Bystanders stopped a 26-year-old woman who poured gasoline onto the Atlanta birth home of Martin Luther King Jr. from burning it, the authorities said.
Two visitors from Utah interrupted the woman as she was pouring gasoline on the porch and the door of the home, Darin Schierbaum, the Atlanta police chief, told reporters on Thursday.
Then two off-duty N.Y.P.D. officers who had been visiting the center chased her down and detained her until the officers from the Atlanta Police Department arrived in response to a report of vandalism, he said.
“That action saved an important part of American history tonight,” he added.

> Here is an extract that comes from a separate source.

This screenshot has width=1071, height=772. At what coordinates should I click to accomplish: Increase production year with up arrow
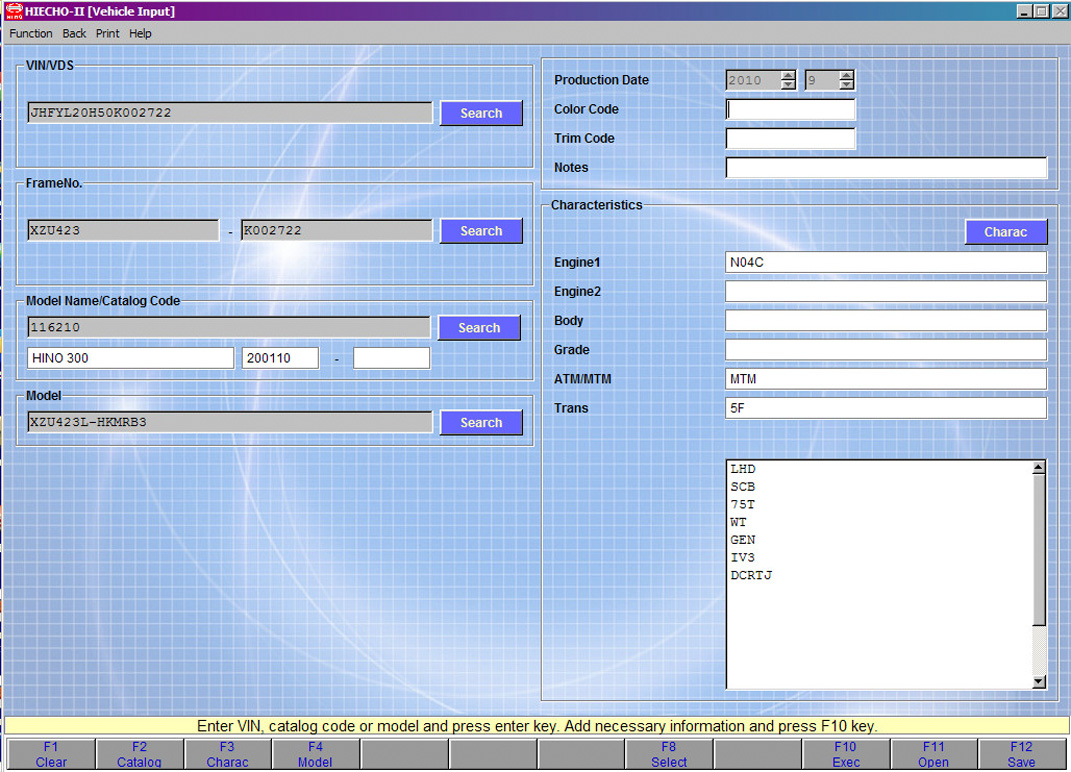[x=788, y=75]
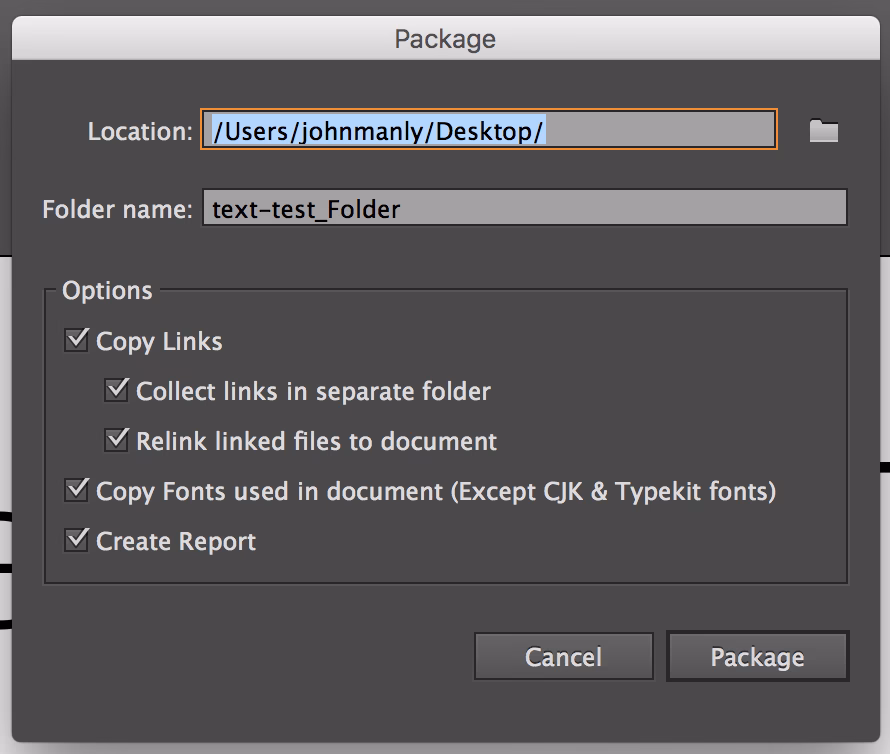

The woman was charged with attempted arson and interference with government property, the Atlanta Police Department said in a statement.
“An individual attempted to set fire to this historic property,” the King Center said in a statement. “Fortunately, the attempt was unsuccessful,” it added.
Jerry DeBerry, the Atlanta Fire Department’s battalion chief, said that a hazardous materials team was cleaning up the property and that there was no damage done.
“If the witnesses hadn’t been here and interrupted what she was doing, it could have been a matter of seconds before the house was engulfed in flames,” he said. “It was really about the timing and the witnesses being in the right place at the right time.”
The two-story Queen Anne-style house, built in 1895, was Dr. King’s home for the first 12 years of his life. The house is in Atlanta’s Auburn Avenue Historic District and is a federal landmark.
The interior of the house, which the National Park Service acquired in 2018, has been closed to the public since November for repairs and renovations. Its collection will be stored elsewhere until 2025, when it is expected to reopen, the National Park Service said.
The police, who did not name the suspect, said they were investigating the incident.